If your public class just proxies calls to the implementation, consider using interface -> implementation model instead of pimpl.

You would reference your implementation only by the interface in the user code with class foo being interface

class foo {
public:
    virtual void bar(a b, c d) = 0;               
    virtual void baz(a b, c d, e f, g h, i j) = 0;
    virtual void quux(a b, c d, e f, g h, i j) = 0;
    virtual ~foo(){}
}

Idea behind pimpl is to store private data and functions in the separate object pointer so you don't break your public class interface in case of data storage and handling change. But it does not imply all code moved to the private object.
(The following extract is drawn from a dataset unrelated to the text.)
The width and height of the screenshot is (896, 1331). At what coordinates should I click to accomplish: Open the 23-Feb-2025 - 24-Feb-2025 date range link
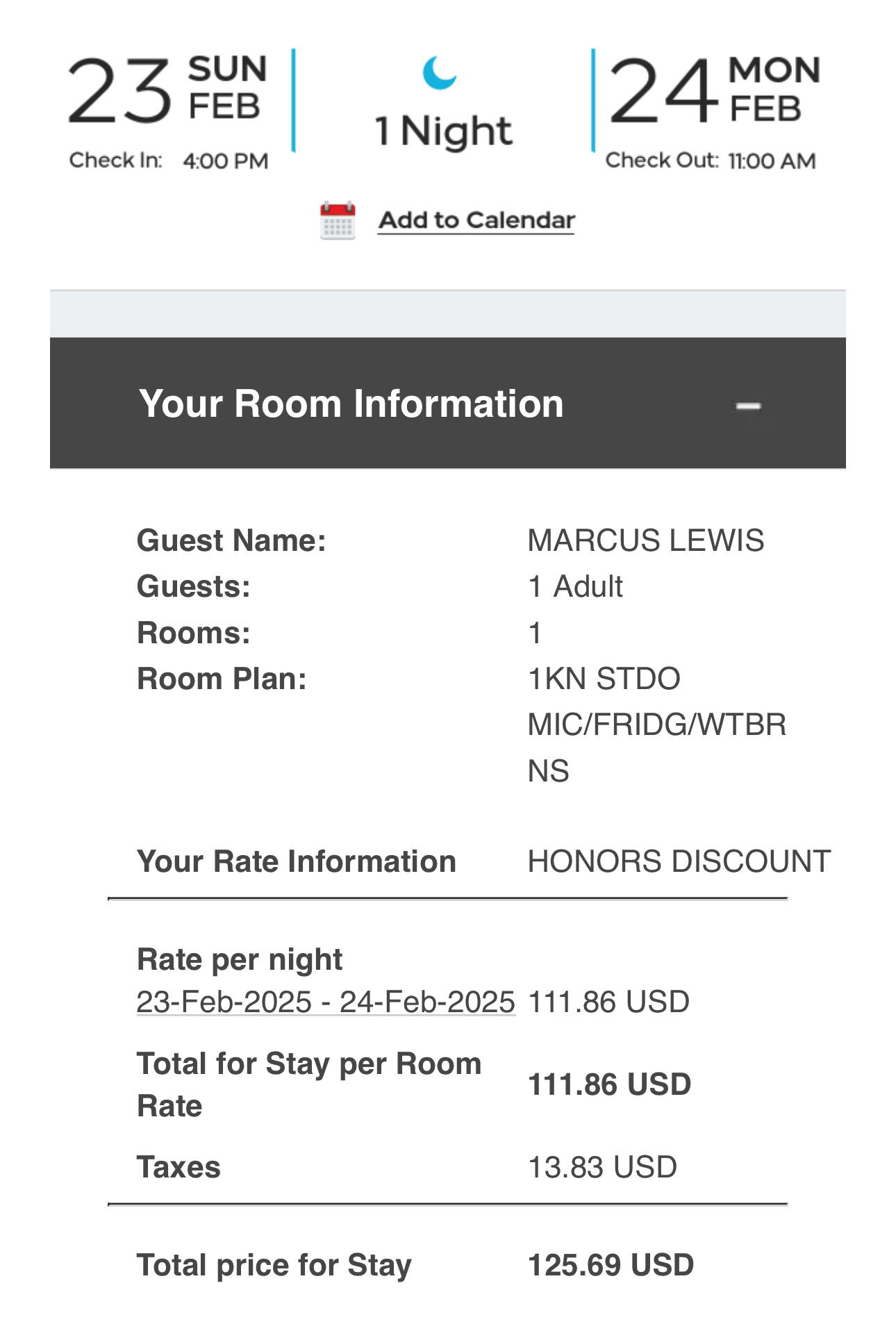(326, 1002)
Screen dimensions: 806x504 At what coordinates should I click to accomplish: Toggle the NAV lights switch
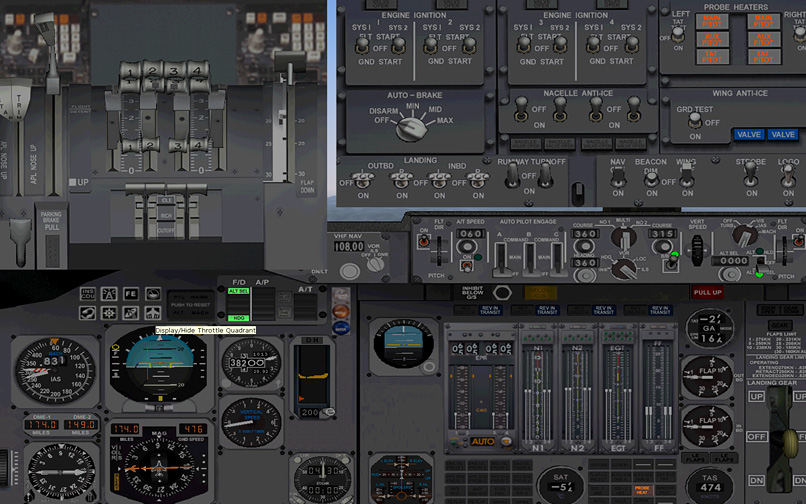[x=619, y=180]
So you usually implement your public functions just in place. You wouldn't break user code when your public functions implementation change, as your public functions implementation will be hiden from the user along with private class definition.

Kranz answered 10/4, 2015 at 23:14 Comment(3)
Wouldn't you now need a factory? The pimpl approach lets clients just instantiate a foo as an automatic (local) variable. Sure, the implementation is still in the freestore, but that's an implementation detail that's hidden from the client. With the virtual interface, the client needs to call a factory function to explicitly instantiate the object.Sunderland
@AdrianMcCarthy of course it's true. Note however that I also propose another solution similar to your own comment to the question as another alternative. Sometimes you prefer one and sometimes another.Kranz
Ah that's good point about the factory. At first this solution seemed ideal but then I hadn't realized that creators of foos would have to import foo_impl.h and call a different constructor (or something of the sort).Asper
C
0

One way you can do this is by defining an interface class so you don't need to redeclare everything and use pass-through pointer semantics (overloaded operator->)

Here is an example: Is it possible to write an agile Pimpl in c++?

Changeable answered 11/4, 2015 at 0:8 Comment(0)
A
0

To close out this question: ultimately I think Adrian's comment addresses the issue the best: "I tend to implement the impl class's methods in the class definition, which reduces some of the repetition."

My code above would become:

// foo.cpp:
class foo::impl {
public:
    // lots of private state, helper functions, etc. 
};

foo::foo() : m_pimpl(new impl()) { }
foo::~foo() { delete m_pimpl; m_pimpl = NULL; }
void foo::bar(a b, c d) {
    ... code using m_pimpl-> when necessary ...
}
void foo::baz(a b, c d, e f, g h, i j) {
    ... code using m_pimpl-> when necessary ...
}
void foo::quux(a b, c d, e f, g h, i j) {
    ... code using m_pimpl-> when necessary ...
}

Now it's much more reasonable - just one for the declaration and one for the definition. There's the small overhead when converting a class to use pimpl of adding the m_pimpl->s, but IMO this is less annoying than having all the repetition.